§ Your instructions:
Give the entries again exactly, every one of them.

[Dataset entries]
★ ★ ★ ★ ★

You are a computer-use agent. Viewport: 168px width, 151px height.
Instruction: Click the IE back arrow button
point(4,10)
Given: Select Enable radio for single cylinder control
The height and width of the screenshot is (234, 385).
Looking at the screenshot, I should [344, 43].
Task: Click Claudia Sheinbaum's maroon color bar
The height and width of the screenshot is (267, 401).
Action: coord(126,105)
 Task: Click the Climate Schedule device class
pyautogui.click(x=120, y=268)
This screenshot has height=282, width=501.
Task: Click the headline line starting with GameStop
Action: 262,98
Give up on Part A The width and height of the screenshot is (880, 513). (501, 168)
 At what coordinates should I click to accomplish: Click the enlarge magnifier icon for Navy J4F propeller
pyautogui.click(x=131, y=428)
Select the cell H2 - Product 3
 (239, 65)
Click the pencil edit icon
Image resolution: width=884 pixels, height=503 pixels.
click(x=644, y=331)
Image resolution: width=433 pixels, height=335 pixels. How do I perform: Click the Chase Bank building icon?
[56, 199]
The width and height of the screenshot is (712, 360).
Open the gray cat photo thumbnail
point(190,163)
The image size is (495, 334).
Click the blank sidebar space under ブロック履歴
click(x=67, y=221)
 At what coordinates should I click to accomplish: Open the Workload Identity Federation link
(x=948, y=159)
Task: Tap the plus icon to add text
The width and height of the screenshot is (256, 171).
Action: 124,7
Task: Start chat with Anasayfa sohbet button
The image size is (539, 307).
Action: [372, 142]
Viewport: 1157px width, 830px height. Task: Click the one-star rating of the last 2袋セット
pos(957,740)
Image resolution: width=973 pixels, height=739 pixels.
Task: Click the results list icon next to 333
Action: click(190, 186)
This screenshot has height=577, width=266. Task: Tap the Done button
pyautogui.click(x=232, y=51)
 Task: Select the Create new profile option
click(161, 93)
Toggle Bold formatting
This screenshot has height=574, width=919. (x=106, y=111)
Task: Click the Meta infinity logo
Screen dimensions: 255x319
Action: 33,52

★ ★ ★ ★ ★

§ Response area:
You are a computer-use agent. Viewport: 168px width, 151px height.
Instruction: Click the IE back arrow button
point(4,10)
Given: Select Enable radio for single cylinder control
The height and width of the screenshot is (234, 385).
Looking at the screenshot, I should [344, 43].
Task: Click Claudia Sheinbaum's maroon color bar
The height and width of the screenshot is (267, 401).
Action: coord(126,105)
 Task: Click the Climate Schedule device class
pyautogui.click(x=120, y=268)
This screenshot has height=282, width=501.
Task: Click the headline line starting with GameStop
Action: 262,98
Give up on Part A The width and height of the screenshot is (880, 513). (501, 168)
 At what coordinates should I click to accomplish: Click the enlarge magnifier icon for Navy J4F propeller
pyautogui.click(x=131, y=428)
Select the cell H2 - Product 3
 (239, 65)
Click the pencil edit icon
Image resolution: width=884 pixels, height=503 pixels.
click(x=644, y=331)
Image resolution: width=433 pixels, height=335 pixels. How do I perform: Click the Chase Bank building icon?
[56, 199]
The width and height of the screenshot is (712, 360).
Open the gray cat photo thumbnail
point(190,163)
The image size is (495, 334).
Click the blank sidebar space under ブロック履歴
click(x=67, y=221)
 At what coordinates should I click to accomplish: Open the Workload Identity Federation link
(x=948, y=159)
Task: Tap the plus icon to add text
The width and height of the screenshot is (256, 171).
Action: 124,7
Task: Start chat with Anasayfa sohbet button
The image size is (539, 307).
Action: [372, 142]
Viewport: 1157px width, 830px height. Task: Click the one-star rating of the last 2袋セット
pos(957,740)
Image resolution: width=973 pixels, height=739 pixels.
Task: Click the results list icon next to 333
Action: click(190, 186)
This screenshot has height=577, width=266. Task: Tap the Done button
pyautogui.click(x=232, y=51)
 Task: Select the Create new profile option
click(161, 93)
Toggle Bold formatting
This screenshot has height=574, width=919. (x=106, y=111)
Task: Click the Meta infinity logo
Screen dimensions: 255x319
Action: 33,52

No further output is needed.